Heloma de fondo de saco: Este tipo de callo aparece en la parte blanda que une dos dedos del pie. Suele ser doloroso y aparece con más frecuencia entre el cuarto y quinto dedo.

¿Por qué se producen los callos?

A continuación, exponemos algunas de las cinco causas más comunes por las que se producen los callos y callosidades en los pies:

1. Calzado

Los zapatos de punta estrecha favorecen la aparición de los callos, ya que al oprimir los dedos y estar más juntos en el interior la fricción es constante y repetida. Por el mismo motivo, el uso de tacones también puede causar muchos problemas dérmicos.

2. Calcetines

Los calcetines actúan como barrera entre la piel del pie y el calzado, pero cuando no llevamos, el roce de la piel (sobre todo de los dedos) provoca la aparición de esta lesión. A su vez, si los calcetines están mal colocados (formando arrugas o pliegues) también pueden generar fricción y callosidades.

3. Mala pisada

No todos apoyamos igual al caminar ni repartimos la presión de la misma manera. Por todo ello, muchas veces se generan callos y durezas en los mismos puntos debido a una incorrecta forma de pisar. Como comentamos en el siguiente punto de “Tratamientos”, un estudio biomecánico de la pisada será clave para corregirlo.

4. Falta de hidratación

La piel del talón es una de las partes más afectadas por la deshidratación del pie, ya que se produce una acumulación de descamaciones y células muertas. Además de callos en los pies, se pueden producir talones secos o agrietados

5. Otras patologías

Patologías como juanetes o dedos en garra también pueden fomentar la aparición de callos en los pies por la presión que ejerce esta deformación contra la piel y el calzado.

Tratamiento para los callos en los pies

Para un correcto tratamiento de los callos es fundamental acudir a un profesional que determine el origen de esta lesión. Hay patologías que pueden confundirse con los callos y, si por ejemplo tratamos en casa una verruga plantar como si fuera un callo, podemos agravar la situación y propagar la infección.

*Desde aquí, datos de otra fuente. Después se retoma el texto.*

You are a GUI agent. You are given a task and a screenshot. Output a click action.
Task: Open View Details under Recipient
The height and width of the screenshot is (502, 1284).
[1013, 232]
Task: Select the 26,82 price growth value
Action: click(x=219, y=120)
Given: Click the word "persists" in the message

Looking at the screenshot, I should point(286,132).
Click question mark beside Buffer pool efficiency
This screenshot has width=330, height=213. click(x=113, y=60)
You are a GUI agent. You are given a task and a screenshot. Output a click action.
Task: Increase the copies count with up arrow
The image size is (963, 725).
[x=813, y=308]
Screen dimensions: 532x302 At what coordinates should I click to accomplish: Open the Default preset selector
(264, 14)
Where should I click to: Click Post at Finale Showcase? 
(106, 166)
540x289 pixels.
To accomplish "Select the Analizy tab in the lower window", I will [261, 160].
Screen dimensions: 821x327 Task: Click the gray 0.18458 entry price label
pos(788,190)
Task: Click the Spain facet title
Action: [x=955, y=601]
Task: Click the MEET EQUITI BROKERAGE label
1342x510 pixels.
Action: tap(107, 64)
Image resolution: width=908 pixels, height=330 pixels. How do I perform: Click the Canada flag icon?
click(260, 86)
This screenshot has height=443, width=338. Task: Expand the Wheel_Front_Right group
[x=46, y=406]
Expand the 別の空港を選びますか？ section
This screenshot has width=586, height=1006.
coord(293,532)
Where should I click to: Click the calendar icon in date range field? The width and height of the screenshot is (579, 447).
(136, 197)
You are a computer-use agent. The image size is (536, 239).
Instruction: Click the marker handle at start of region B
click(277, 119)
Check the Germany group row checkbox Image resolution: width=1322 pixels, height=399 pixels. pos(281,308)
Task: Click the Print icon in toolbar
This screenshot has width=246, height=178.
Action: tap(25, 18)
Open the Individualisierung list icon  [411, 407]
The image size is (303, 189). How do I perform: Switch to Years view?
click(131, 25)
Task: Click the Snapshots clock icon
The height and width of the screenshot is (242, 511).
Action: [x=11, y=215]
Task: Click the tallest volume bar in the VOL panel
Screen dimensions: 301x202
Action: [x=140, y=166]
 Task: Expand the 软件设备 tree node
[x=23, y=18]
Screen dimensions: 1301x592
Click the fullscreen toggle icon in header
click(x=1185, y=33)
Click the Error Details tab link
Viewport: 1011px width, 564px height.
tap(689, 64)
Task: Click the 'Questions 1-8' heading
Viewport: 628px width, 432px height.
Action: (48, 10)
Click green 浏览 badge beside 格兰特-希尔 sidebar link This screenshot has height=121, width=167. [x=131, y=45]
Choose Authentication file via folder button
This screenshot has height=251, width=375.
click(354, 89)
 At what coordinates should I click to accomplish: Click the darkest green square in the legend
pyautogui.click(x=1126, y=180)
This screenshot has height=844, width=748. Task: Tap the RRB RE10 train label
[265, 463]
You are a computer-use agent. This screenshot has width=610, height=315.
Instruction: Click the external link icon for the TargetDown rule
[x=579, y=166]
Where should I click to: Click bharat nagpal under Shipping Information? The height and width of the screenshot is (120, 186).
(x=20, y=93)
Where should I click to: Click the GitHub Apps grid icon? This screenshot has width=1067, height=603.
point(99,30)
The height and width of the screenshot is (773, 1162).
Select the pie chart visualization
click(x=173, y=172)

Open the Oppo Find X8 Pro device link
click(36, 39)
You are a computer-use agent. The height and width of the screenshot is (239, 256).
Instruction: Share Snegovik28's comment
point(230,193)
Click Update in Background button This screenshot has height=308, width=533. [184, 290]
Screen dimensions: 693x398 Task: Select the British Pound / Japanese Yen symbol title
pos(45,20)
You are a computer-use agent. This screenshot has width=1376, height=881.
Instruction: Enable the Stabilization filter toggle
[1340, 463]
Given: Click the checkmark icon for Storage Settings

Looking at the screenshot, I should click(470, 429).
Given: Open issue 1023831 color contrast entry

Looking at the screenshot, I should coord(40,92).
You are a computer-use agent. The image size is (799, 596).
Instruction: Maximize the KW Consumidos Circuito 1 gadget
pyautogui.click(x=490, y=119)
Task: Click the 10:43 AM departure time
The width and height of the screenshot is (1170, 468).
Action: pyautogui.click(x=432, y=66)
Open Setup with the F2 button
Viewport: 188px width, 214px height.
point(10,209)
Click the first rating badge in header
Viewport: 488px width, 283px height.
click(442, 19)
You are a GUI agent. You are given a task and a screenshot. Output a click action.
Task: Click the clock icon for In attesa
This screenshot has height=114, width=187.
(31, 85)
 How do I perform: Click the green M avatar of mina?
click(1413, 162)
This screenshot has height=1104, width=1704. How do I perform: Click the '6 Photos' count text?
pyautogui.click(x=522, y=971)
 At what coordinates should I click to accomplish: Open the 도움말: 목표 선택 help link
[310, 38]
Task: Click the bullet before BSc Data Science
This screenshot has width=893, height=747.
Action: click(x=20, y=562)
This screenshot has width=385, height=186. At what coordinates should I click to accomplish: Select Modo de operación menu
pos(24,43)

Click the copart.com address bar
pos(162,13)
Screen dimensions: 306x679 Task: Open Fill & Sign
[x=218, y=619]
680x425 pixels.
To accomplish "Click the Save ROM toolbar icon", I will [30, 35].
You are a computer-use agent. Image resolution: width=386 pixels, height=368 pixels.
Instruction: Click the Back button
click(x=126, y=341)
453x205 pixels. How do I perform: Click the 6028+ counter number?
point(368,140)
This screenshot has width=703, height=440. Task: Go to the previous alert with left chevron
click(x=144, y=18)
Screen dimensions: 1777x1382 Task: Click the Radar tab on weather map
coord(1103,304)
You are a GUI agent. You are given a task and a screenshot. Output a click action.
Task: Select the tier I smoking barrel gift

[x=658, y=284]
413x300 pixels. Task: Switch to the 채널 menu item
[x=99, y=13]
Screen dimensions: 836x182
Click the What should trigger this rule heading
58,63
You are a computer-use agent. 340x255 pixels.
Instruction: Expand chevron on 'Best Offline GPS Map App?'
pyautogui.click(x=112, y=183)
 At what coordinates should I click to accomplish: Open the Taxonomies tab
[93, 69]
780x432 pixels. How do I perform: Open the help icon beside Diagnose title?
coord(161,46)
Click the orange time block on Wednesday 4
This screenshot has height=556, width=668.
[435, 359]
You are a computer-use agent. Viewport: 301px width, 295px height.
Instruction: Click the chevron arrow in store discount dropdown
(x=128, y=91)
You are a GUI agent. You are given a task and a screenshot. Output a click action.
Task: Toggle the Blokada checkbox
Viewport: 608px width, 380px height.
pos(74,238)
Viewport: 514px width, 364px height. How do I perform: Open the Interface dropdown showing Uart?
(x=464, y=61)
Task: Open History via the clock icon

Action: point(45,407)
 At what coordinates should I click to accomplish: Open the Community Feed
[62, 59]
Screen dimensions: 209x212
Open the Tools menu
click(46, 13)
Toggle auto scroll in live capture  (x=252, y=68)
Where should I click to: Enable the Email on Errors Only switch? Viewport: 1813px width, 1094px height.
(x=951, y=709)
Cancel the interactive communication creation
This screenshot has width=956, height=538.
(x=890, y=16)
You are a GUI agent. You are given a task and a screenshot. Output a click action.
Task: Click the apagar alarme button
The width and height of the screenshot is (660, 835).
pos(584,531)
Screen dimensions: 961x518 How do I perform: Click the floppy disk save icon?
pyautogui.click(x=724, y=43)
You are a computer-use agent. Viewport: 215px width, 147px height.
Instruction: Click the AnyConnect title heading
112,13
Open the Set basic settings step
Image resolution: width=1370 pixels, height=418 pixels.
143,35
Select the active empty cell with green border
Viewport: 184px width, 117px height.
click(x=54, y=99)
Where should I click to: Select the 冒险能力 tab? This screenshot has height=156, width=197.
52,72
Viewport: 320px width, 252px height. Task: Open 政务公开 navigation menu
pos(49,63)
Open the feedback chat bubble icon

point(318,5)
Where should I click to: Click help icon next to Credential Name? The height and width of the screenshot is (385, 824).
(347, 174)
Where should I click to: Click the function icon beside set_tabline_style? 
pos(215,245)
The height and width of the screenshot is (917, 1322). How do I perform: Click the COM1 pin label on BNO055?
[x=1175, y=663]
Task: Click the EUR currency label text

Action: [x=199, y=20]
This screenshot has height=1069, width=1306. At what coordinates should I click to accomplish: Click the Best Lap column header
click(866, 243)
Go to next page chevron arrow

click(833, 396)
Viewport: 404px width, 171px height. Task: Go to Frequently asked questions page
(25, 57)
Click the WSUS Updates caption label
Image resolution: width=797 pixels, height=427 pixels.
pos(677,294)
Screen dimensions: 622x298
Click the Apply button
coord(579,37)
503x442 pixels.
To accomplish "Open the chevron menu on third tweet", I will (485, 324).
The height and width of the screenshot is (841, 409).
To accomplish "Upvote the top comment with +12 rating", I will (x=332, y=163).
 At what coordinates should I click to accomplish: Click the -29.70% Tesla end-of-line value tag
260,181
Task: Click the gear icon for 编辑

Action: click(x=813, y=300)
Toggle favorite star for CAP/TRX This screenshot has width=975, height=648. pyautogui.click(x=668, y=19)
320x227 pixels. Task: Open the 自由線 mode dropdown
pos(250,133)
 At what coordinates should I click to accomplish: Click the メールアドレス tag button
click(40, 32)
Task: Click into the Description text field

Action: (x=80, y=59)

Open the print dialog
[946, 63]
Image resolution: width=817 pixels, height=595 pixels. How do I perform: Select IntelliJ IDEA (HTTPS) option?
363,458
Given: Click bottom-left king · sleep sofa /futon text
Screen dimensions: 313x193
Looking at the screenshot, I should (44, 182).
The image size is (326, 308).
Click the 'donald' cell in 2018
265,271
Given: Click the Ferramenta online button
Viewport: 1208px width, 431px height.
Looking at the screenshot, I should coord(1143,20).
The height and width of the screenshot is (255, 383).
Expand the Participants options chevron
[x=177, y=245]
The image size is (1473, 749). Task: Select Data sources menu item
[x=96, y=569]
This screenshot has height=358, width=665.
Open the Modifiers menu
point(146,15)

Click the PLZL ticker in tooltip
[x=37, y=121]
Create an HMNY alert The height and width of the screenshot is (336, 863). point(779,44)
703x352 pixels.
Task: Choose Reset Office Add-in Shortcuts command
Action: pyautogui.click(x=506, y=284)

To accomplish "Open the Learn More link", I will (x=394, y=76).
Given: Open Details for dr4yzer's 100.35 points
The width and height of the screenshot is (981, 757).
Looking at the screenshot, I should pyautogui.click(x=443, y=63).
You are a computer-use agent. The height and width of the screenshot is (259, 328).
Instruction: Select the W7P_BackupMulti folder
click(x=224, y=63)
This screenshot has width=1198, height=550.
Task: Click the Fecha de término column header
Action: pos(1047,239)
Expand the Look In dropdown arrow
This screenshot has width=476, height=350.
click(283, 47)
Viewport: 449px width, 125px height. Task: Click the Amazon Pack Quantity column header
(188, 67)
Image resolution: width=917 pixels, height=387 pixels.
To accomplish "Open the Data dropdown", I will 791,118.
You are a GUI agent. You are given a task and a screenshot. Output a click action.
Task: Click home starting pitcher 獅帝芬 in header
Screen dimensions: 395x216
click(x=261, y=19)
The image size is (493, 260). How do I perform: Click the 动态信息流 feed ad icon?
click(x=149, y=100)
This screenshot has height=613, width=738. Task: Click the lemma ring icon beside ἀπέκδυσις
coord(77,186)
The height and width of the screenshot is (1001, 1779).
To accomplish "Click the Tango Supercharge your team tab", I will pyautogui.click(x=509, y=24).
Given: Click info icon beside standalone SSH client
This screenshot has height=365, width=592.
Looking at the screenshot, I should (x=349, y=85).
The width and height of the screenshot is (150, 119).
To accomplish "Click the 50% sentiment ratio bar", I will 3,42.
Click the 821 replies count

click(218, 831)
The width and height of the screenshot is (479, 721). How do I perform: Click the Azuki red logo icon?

El podólogo realizará el tratamiento más adecuado según cada caso. Los más frecuentes son:

  • Quiropodia: Es lo más habitual para este tipo de alteración en la piel de los pies. Consiste en la eliminación de callosidades y alteraciones en las uñas de los pies, con el fin de evitar y prevenir posibles molestias. En este tratamiento, la deslaminación será clave para eliminar la acumulación de células muertas en la piel del pie. En el caso de los helomas, esta deslaminación permitirá llegar a capas más profundas de la piel, donde se encuentra el heloma para ser tratado. Gracias a instrumentos específicos del podólogo se realizará la enucleación del heloma, es decir, la retirada profunda.
  • Callididas: Bajo ningún concepto hay que tratar en casa los callos, helomas o durezas con estos productos químicos. Los callicidas no eliminan la causa del problema, sino que generan una herida y quemadura en la piel que agrava la situación. Si es necesario el callicida, se debe aplicar el tratamiento exclusivamente en una clínica podológica especializada.

Consejos y recomendaciones:

El profesional en podología también ayudará al paciente a elegir el calzado adecuado según su forma de pisar y caminar y, a su vez, tendrá en cuenta otras patologías que puedan afectarle como deformidades, diabetes, mala circulación, etc.

Estudio biomecánico de la pisada: Realizando un completo estudio biomecánico de la pisada se podrán determinar los puntos de mayor presión al caminar gracias a la plataforma de presiones. Con unas plantillas personalizadas conseguimos reequilibrar las presiones y poder descargar esos puntos de máxima presión del pie para evitar que aparezcan las hiperqueratosis plantares a corto y largo plazo.

Cirugía: En la gran mayoría de los casos, los callos no necesitan intervención quirúrgica. Algunos son susceptibles de ser intervenidos, pero no suelen ser la solución definitiva. Este tratamiento será la última opción salvo que el especialista lo determine.